La nostra azienda esporta molto in varie zone europee, come la Germania, Lituania, Irlanda e poi con Dubai e Arabia Saudita. Ora esportiamo in 15 Paesi diversi. Alla fine dei conti noi non abbiamo clienti, ma amici: abbiamo rapporti molto stretti con i torrefattori e gli importatori. Per ora siamo soddisfatti così, più avanti si vedrà.”
Sensorialmente in tazza, lo specialty del Guatemala piace agli italiani?
“Penso che la maggiorparte degli italiani non ha mai avuto l’opportunità di assaggiare una vera tazza di specialty. Accade ovunque. Ma ho una certezza: sono convinto che chiunque nel mondo non solo in Italia, gusti una tazza speciale – al di là che sia del Guatemala o di Panama – non potrà tornare indietro ad un caffè commerciale. È successo con i miei amici, l’ho visto con i miei occhi. A quel punto non dovrebbero più lamentarsi neppure del prezzo: la gente è curiosa e inizia a farsi delle domande, a cercare delle informazioni e quindi è disposta a pagare di più per bere qualcosa di buono”.

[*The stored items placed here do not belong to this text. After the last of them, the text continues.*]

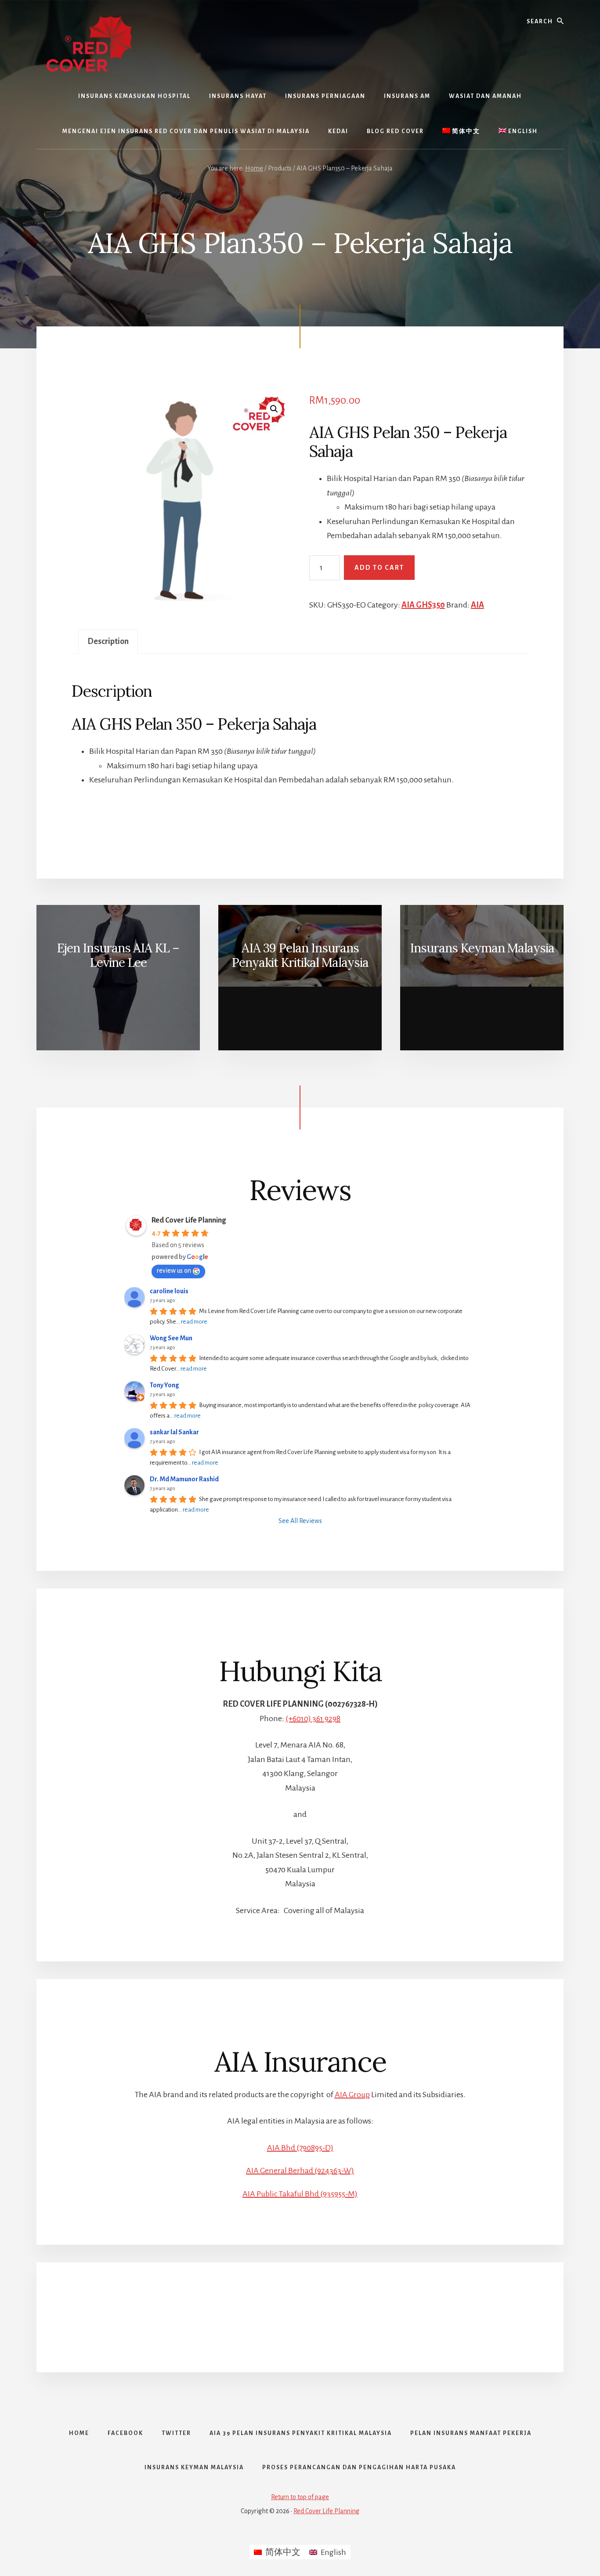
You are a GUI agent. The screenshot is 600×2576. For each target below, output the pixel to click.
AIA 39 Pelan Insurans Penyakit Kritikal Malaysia (300, 955)
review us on (174, 1270)
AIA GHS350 (423, 605)
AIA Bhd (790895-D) (300, 2147)
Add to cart (379, 567)
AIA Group (352, 2094)
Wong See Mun (171, 1338)
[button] (274, 409)
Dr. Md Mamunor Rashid (184, 1479)
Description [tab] (108, 641)
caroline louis (169, 1291)
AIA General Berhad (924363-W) (300, 2170)
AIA (477, 605)
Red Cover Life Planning (189, 1220)
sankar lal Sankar (174, 1432)
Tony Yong (164, 1385)
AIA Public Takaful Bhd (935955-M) (300, 2193)
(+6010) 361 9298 (313, 1718)
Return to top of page (300, 2496)
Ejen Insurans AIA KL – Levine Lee (118, 955)
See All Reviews (300, 1520)
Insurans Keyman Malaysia (482, 948)
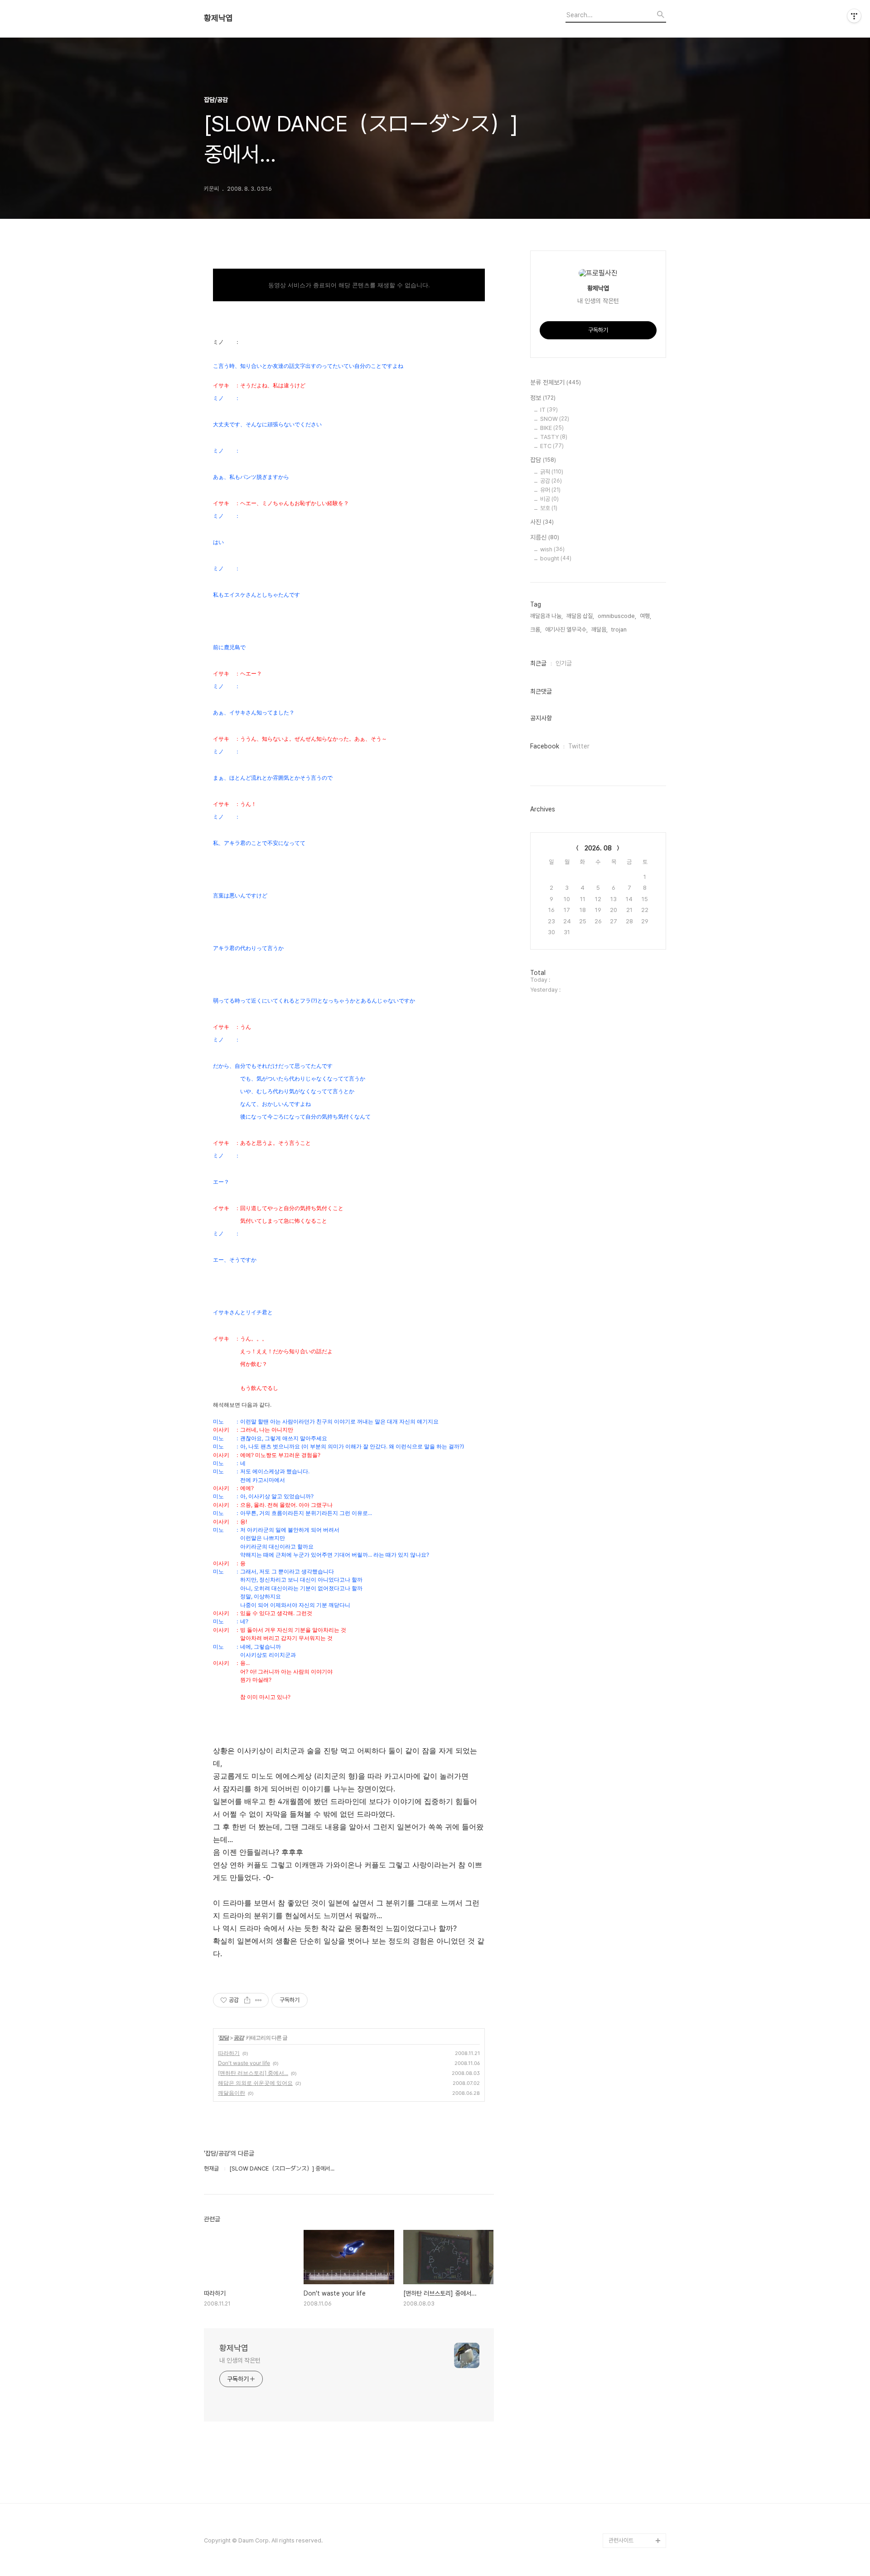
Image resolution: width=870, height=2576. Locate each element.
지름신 (544, 537)
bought (555, 558)
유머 (550, 490)
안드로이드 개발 (627, 2497)
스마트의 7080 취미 (632, 2526)
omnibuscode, (617, 616)
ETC (552, 446)
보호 (548, 508)
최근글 (538, 663)
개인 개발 (619, 2511)
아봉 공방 (619, 2482)
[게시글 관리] (258, 2000)
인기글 (564, 663)
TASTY (553, 437)
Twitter (579, 746)
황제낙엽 (218, 18)
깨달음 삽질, (580, 616)
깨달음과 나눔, (546, 616)
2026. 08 (598, 848)
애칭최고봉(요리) (628, 2453)
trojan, (619, 629)
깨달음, (599, 629)
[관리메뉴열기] (854, 16)
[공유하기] (247, 2000)
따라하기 (229, 2053)
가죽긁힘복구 (624, 2468)
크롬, (535, 629)
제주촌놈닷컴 (624, 2439)
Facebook (544, 746)
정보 (543, 397)
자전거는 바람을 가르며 (635, 2410)
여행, (645, 616)
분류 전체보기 (555, 382)
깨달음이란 (231, 2092)
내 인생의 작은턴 (240, 2360)
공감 (239, 2037)
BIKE (552, 428)
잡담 (224, 2037)
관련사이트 (621, 2540)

Cristiano Portis conclude: “Per noi è importante il lavoro che è stato fatto negli anni da tutta la famiglia in piantagione. È incredibile, a livello naturale, la trasformazione, l’impatto sociale su chi vive e lavora in quelle zone prima un po’ trascurate.
Questa azienda agisce sul piano umano, partendo dalla creazione delle scuole per i dipendenti, continuando per la sanità e la cura dei lavoratori: sono tutti aspetti che molto spesso nel mondo del caffè non vengono percepiti adeguatamente. La realtà dei fatti di chi vive in questi posti, è molto più complessa: c’è un’attenzione forte al territorio e alla qualità del prodotto.”